Delyth ignored the question. “There was a boy, a mage. Where is he? And… and Mascen. Is he gone?” It was a lot to say all at once with her throat raw like this, but she well remembered the feeling. Last time it had been Enyo’s fingers around her throat.
“Mascen is gone, thanks in part to you. Praise Esha.” The woman’s face lit up, perhaps remembering that Esha was amongst them once more. People all across Thloegr would have that look now.
“The mage? He was brought in. He hit his head badly; we think he fell off of the temple in Midon square. Really there is no explaining why he is not dead, but…” She lifted her shoulders in a graceful shrug as if saying there was no understanding these strange times. “He’s in his own room. When he is stronger, you can see him if you like.”

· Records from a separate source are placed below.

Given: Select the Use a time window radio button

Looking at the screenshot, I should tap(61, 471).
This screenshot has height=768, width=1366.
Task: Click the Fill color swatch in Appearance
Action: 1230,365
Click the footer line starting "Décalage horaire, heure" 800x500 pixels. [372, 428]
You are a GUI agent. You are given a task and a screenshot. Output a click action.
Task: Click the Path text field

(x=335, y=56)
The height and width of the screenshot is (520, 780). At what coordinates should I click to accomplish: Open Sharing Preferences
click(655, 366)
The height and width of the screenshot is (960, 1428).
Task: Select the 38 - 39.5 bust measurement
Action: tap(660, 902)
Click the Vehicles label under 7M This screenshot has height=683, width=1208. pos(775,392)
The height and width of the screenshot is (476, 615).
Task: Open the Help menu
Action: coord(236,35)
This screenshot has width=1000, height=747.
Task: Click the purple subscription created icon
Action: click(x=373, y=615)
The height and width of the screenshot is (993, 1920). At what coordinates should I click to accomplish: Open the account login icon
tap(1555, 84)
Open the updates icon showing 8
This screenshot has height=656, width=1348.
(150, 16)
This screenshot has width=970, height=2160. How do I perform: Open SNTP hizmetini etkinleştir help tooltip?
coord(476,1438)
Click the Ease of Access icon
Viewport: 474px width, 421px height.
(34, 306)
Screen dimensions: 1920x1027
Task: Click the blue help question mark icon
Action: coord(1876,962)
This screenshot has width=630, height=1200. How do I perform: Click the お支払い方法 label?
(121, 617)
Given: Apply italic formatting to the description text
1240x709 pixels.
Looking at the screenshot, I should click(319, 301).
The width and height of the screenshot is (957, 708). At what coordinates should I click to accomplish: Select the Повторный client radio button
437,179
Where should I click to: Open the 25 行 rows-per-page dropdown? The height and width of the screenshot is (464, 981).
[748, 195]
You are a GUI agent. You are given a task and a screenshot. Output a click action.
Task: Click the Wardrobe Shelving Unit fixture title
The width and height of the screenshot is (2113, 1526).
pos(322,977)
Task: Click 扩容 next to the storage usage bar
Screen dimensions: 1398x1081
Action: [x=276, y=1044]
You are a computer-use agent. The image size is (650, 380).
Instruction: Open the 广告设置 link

“No,” Delyth said and turned her
back on the girl to drift again into the oblivion of sleep. “I don’t want to see him.”
⥣ ⥣ ⥣
* * *
“Good morning.”
It was snowing outside Delyth’s window, winter finally breaking over the plains of central Thloegr. She felt as though she had known that for some time, as though she had been awake before the mender spoke, but only just realized it.
It had probably been snowing in the Brig’ian Mountains for moons. Glynfford would be draped in white.
But what place did she have there now?
“How long?” The words came out like a rasp, and Delyth winced. She could feel the pain in her throat, in her chest more acutely now. Had they begun to wean her off the sedative? She wished they wouldn’t. She wanted to sleep forever.
“Days since we last spoke? Two. The tinctures we’ve been giving you to aid your healing can make you sleepy. You’re well enough now that you don’t need so much of them.” Her hands moved as she spoke, feeling Delyth’s throat, brushing over Delyth’s ribs. Finding her injuries, assessing their progress. If Alphonse had been here, the warrior would have already been healed. In a flash of green light and warm touches, followed with some tea and admonishments that Delyth ought to be more careful.
Delyth closed her eyes. The thoughts were too painful, the gentle, searching brush of the mender’s fingers too like Alphonse’s healing hands. If she could not sleep, then she could not stay here.
Still, the motivation to get up escaped her. Where would she even go?
“First snow,” Delyth croaked. “I think. How will the city fare? After everything?”
If she could not convince herself to move, she could at least find other distractions—anything but sinking into memory. She hated self-pity. And she hated herself for wallowing here.